# [TASK INSTRUCTIONS]
Extract every line of the records below word for word, leaving out the pictures.

# [GIVEN DATA]
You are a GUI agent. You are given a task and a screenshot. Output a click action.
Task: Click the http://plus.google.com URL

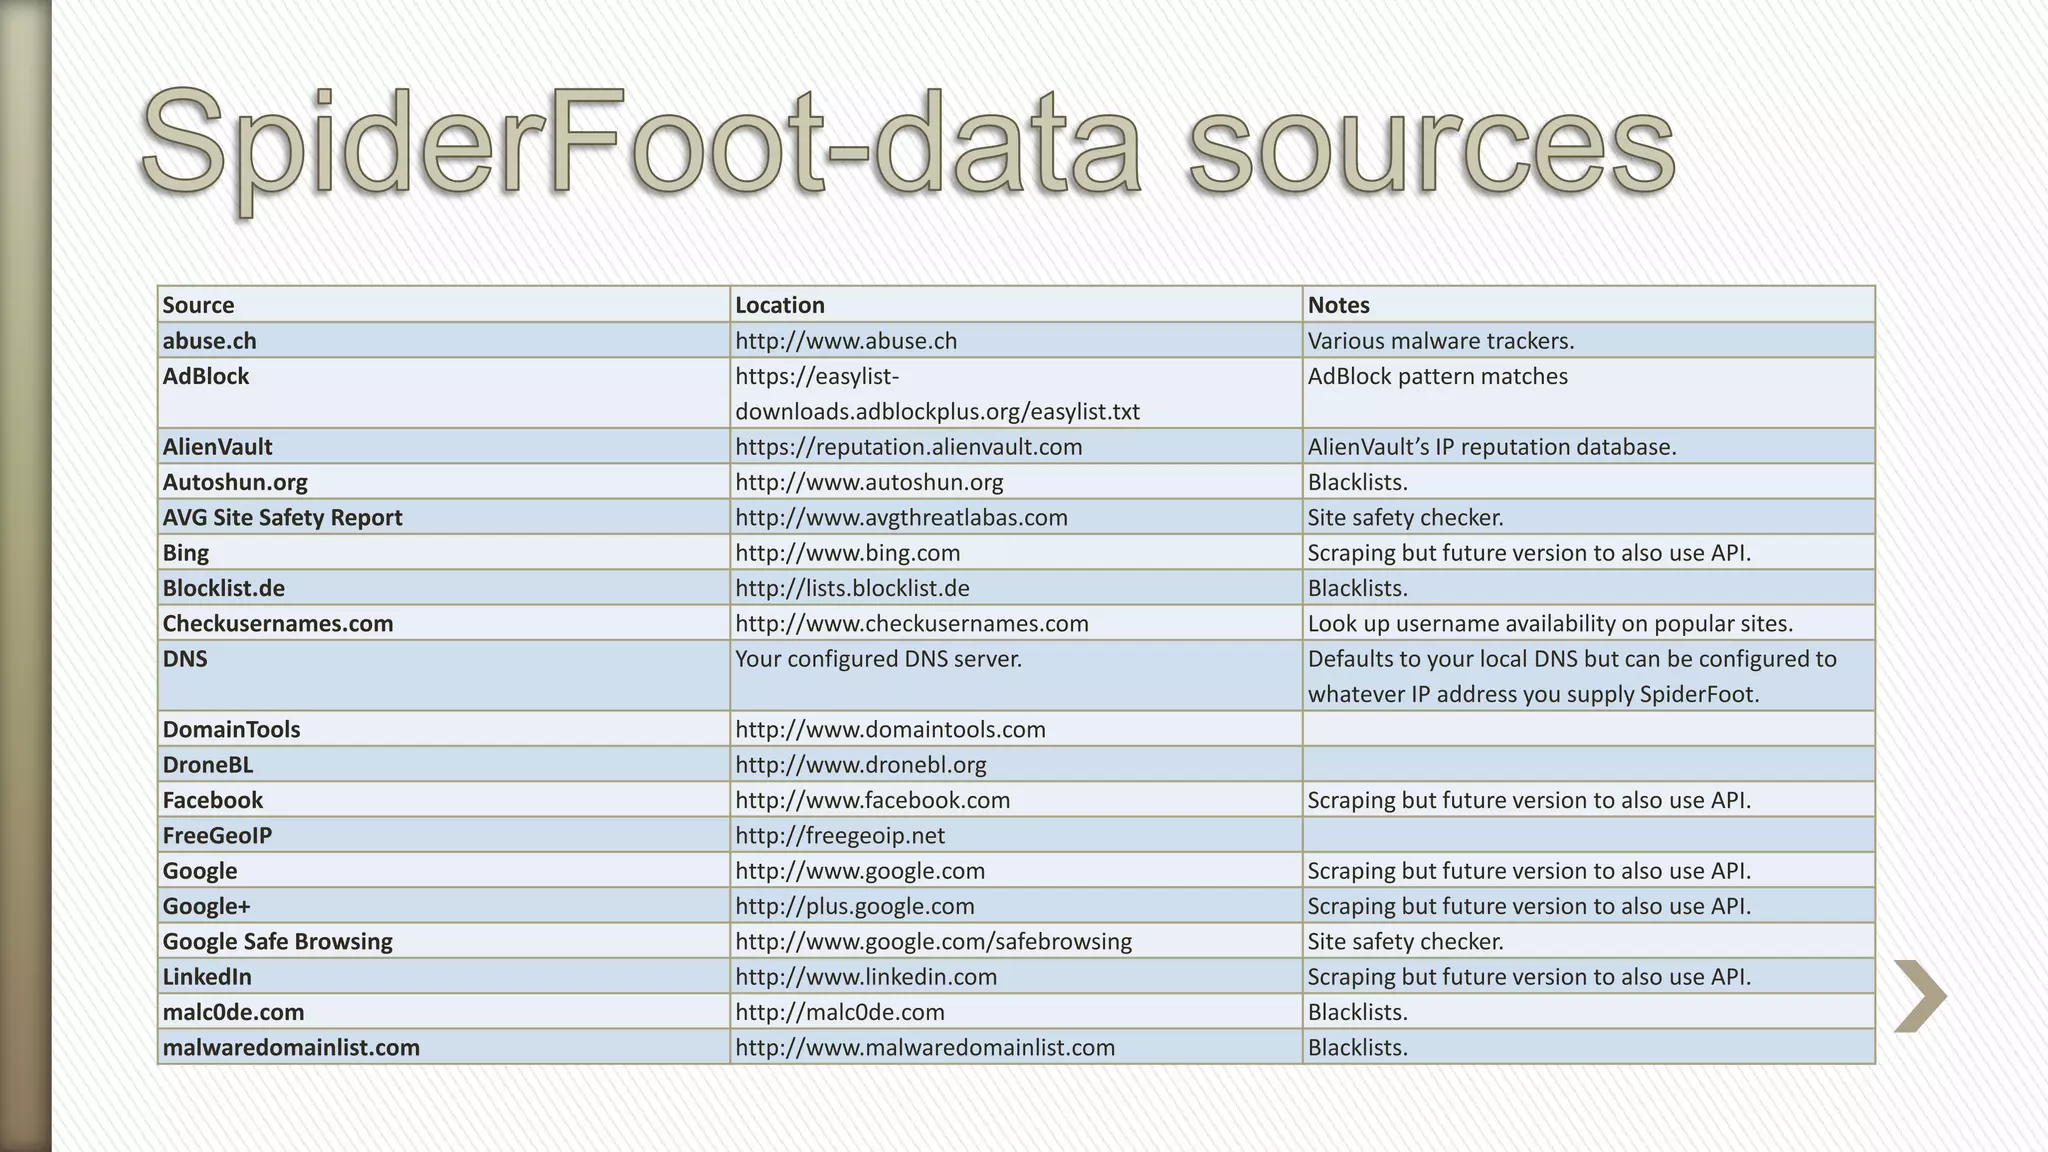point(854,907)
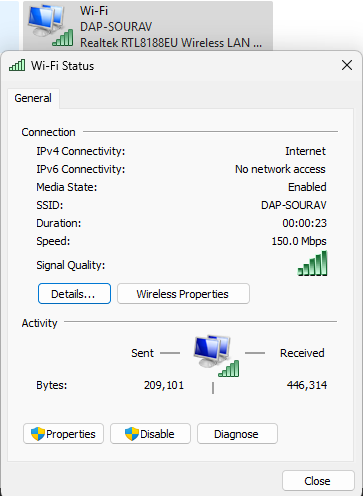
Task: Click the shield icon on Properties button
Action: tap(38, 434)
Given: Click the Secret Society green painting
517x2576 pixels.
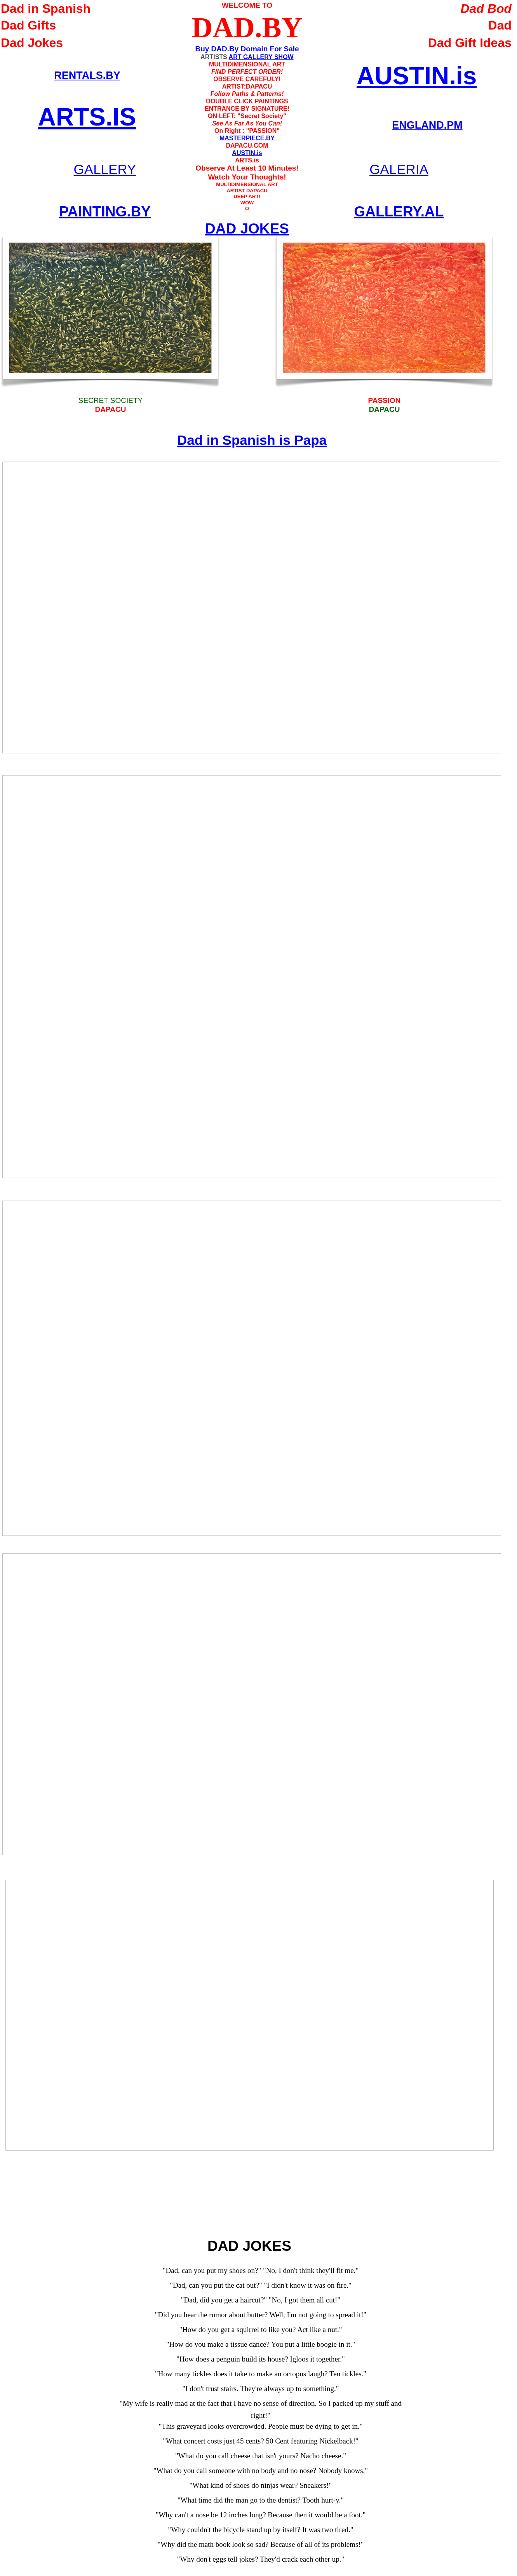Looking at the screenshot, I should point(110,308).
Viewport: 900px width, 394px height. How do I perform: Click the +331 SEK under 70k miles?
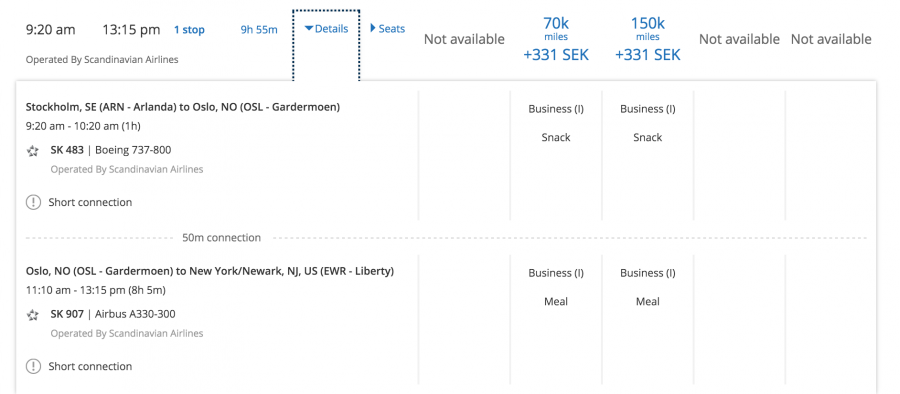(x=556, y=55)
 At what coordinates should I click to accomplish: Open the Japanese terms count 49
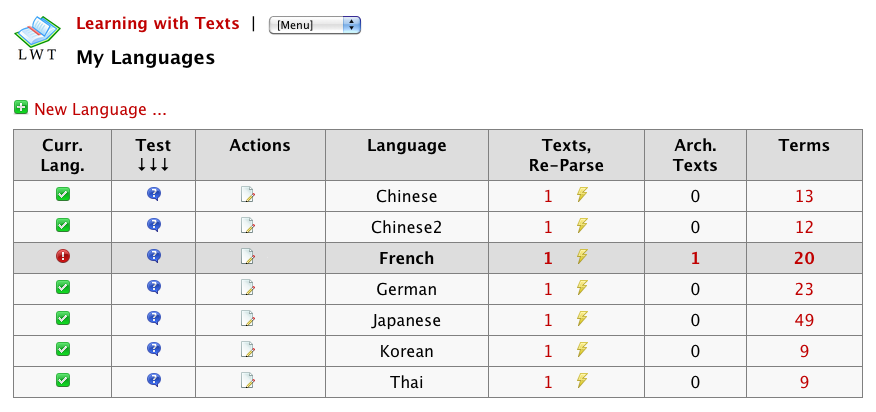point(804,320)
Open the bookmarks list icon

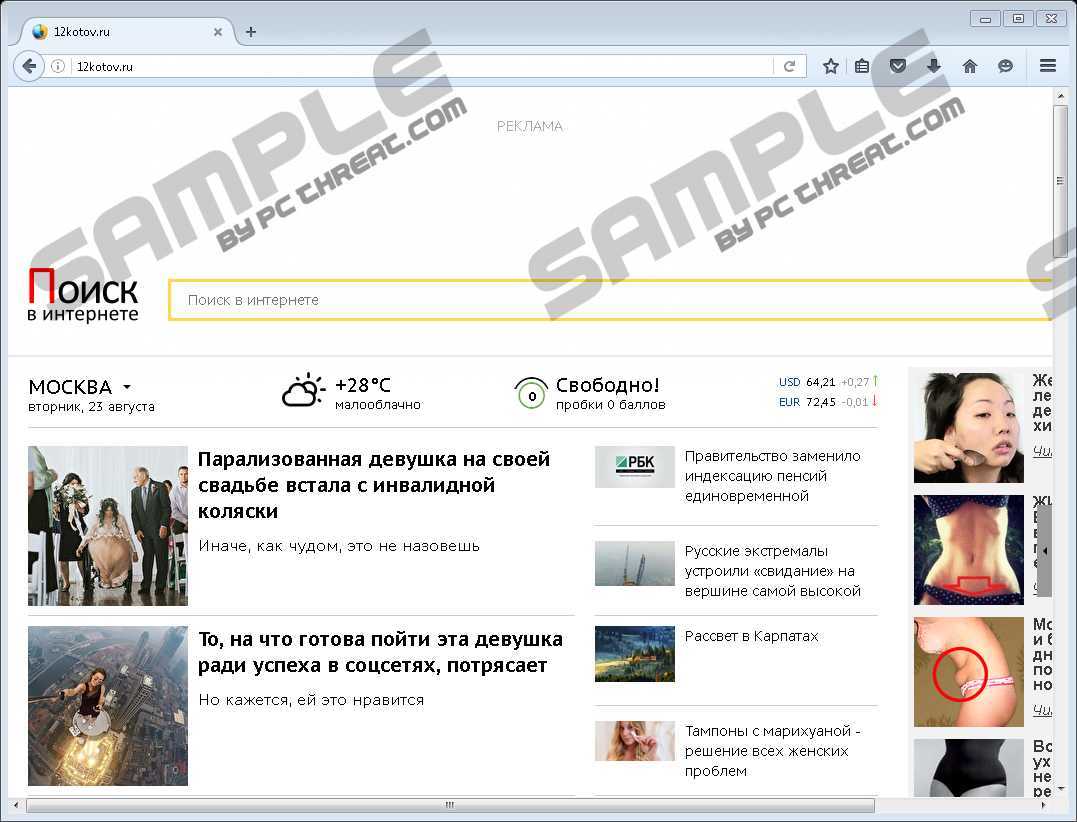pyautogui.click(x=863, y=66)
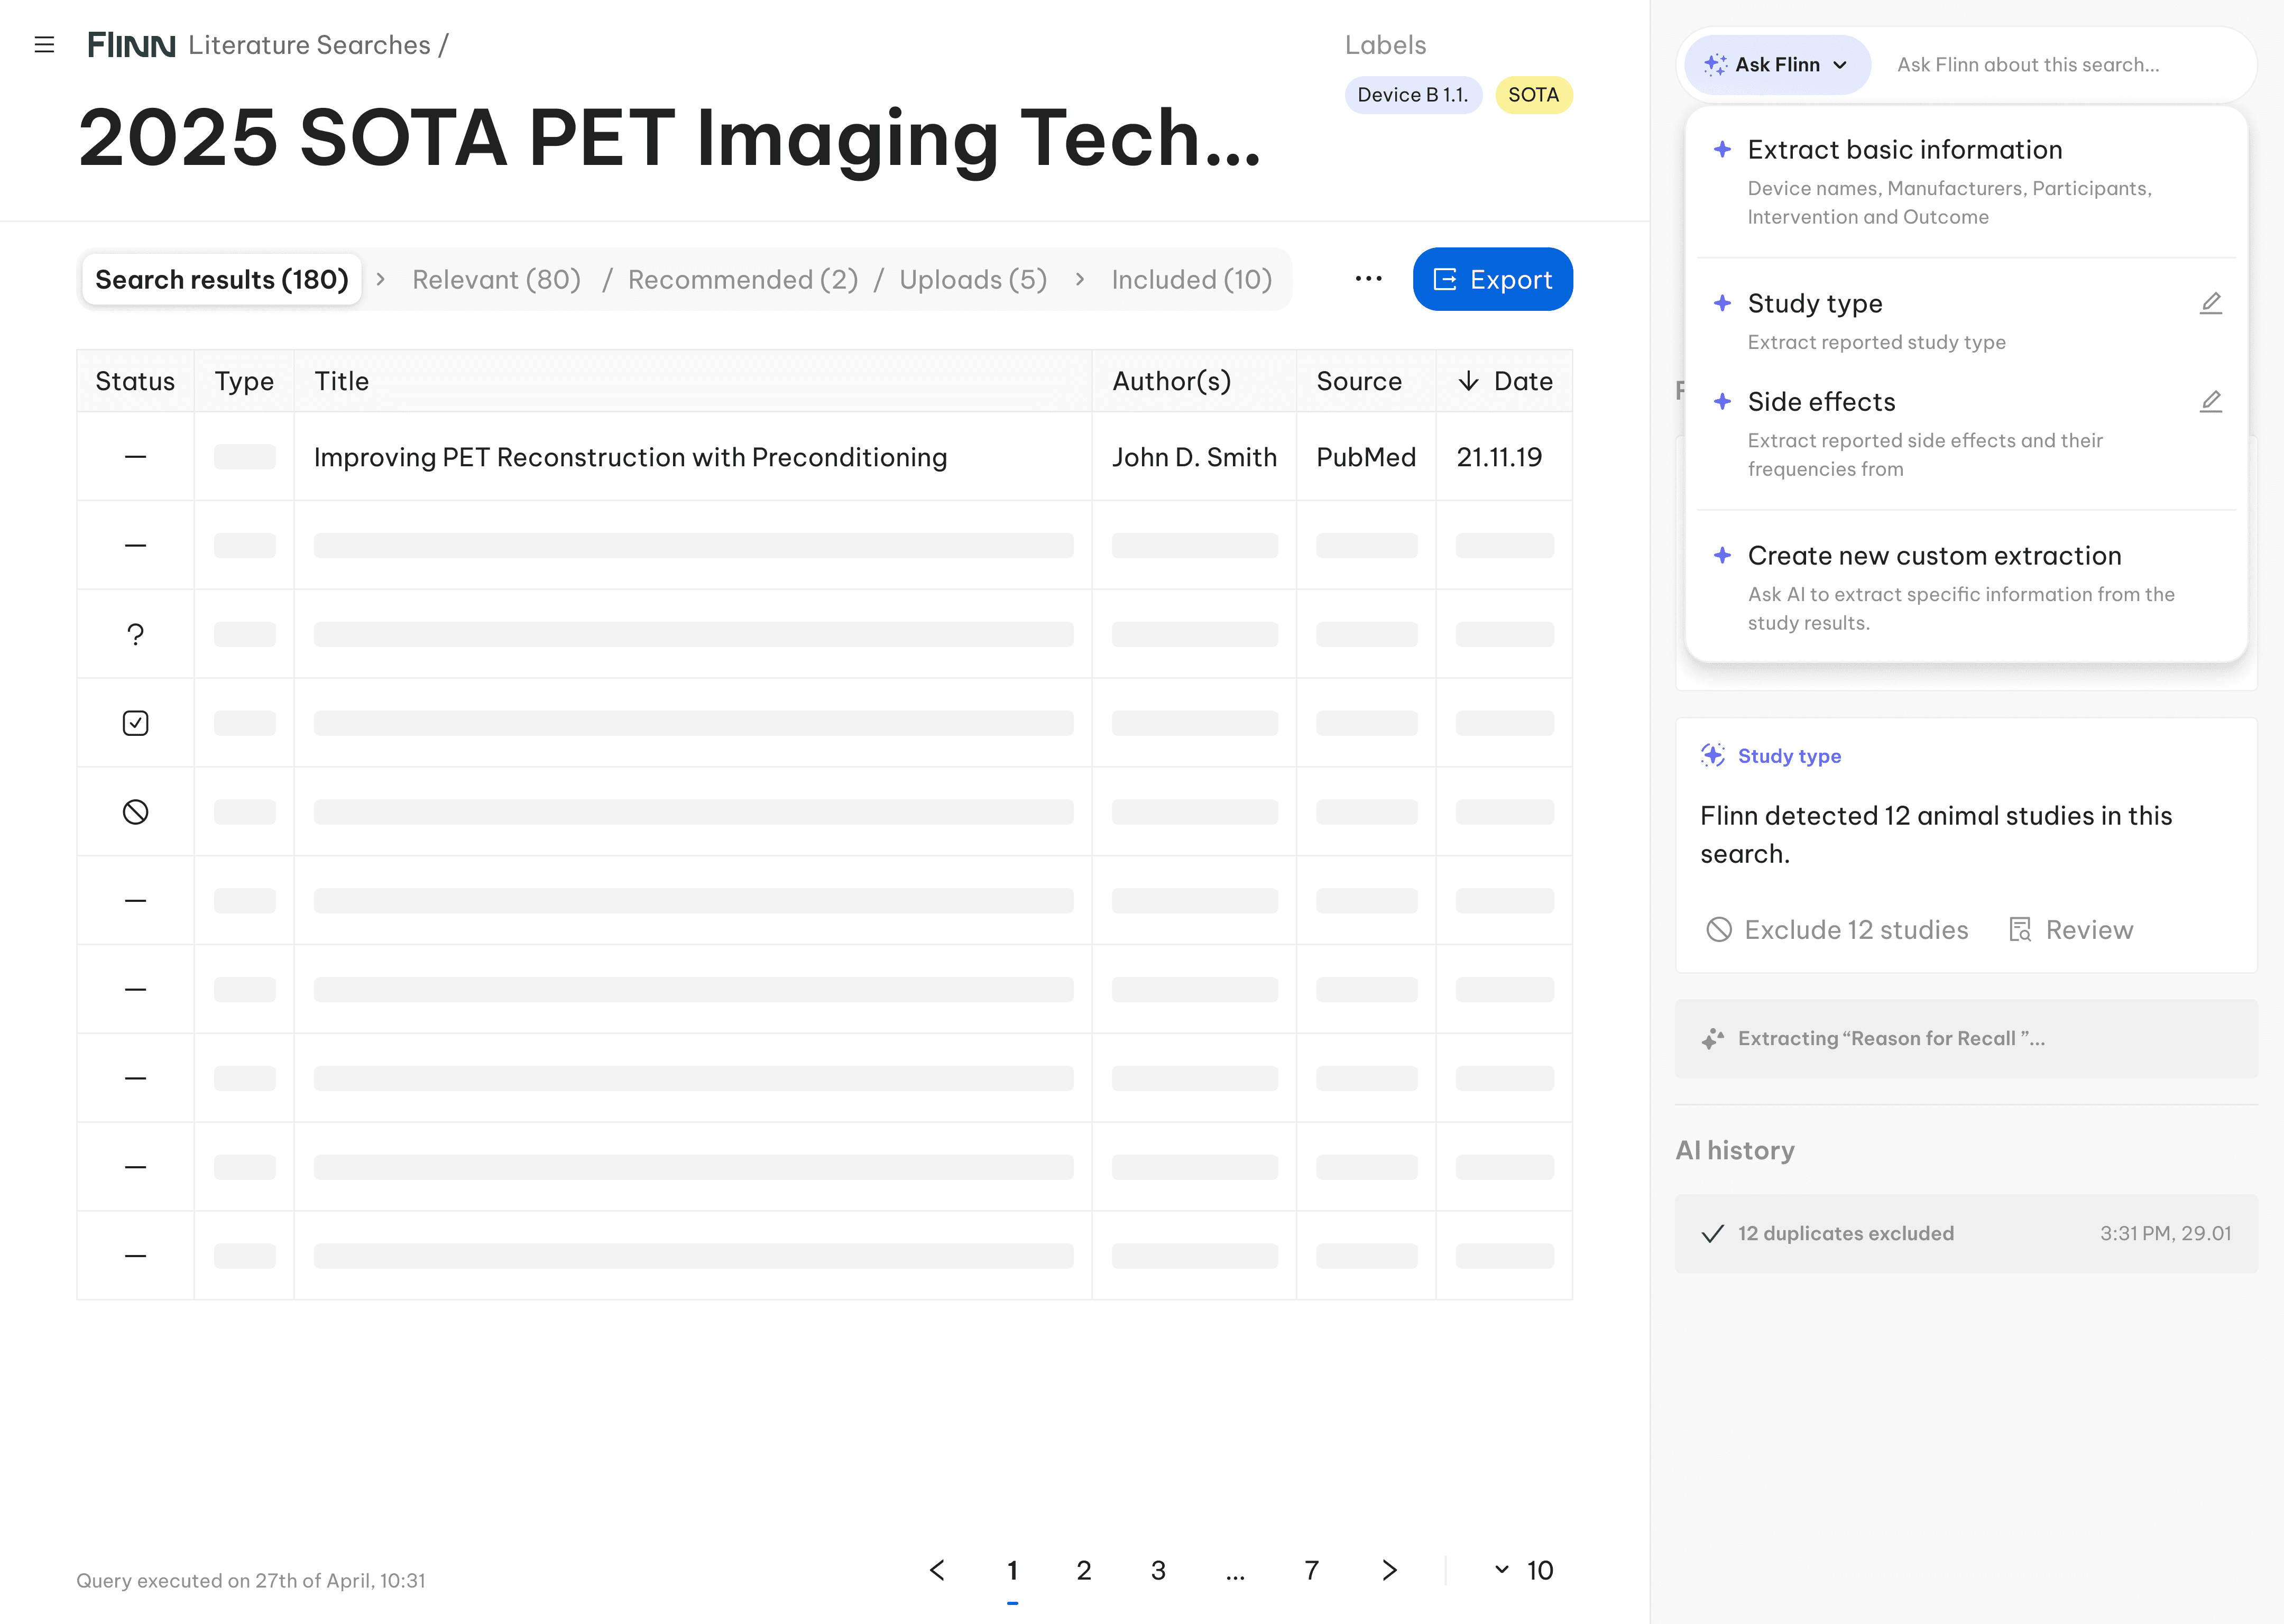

# [COMPLETE ANSWER]
You are a GUI agent. You are given a task and a screenshot. Output a click action.
Task: Click the http://plus.google.com URL

point(854,907)
Task: Click the shield icon on Properties button
Action: tap(38, 434)
Given: Click the Secret Society green painting
517x2576 pixels.
Looking at the screenshot, I should point(110,308).
Viewport: 900px width, 394px height. How do I perform: Click the +331 SEK under 70k miles?
(x=556, y=55)
 At what coordinates should I click to accomplish: Open the Japanese terms count 49
point(804,320)
Open the bookmarks list icon

pyautogui.click(x=863, y=66)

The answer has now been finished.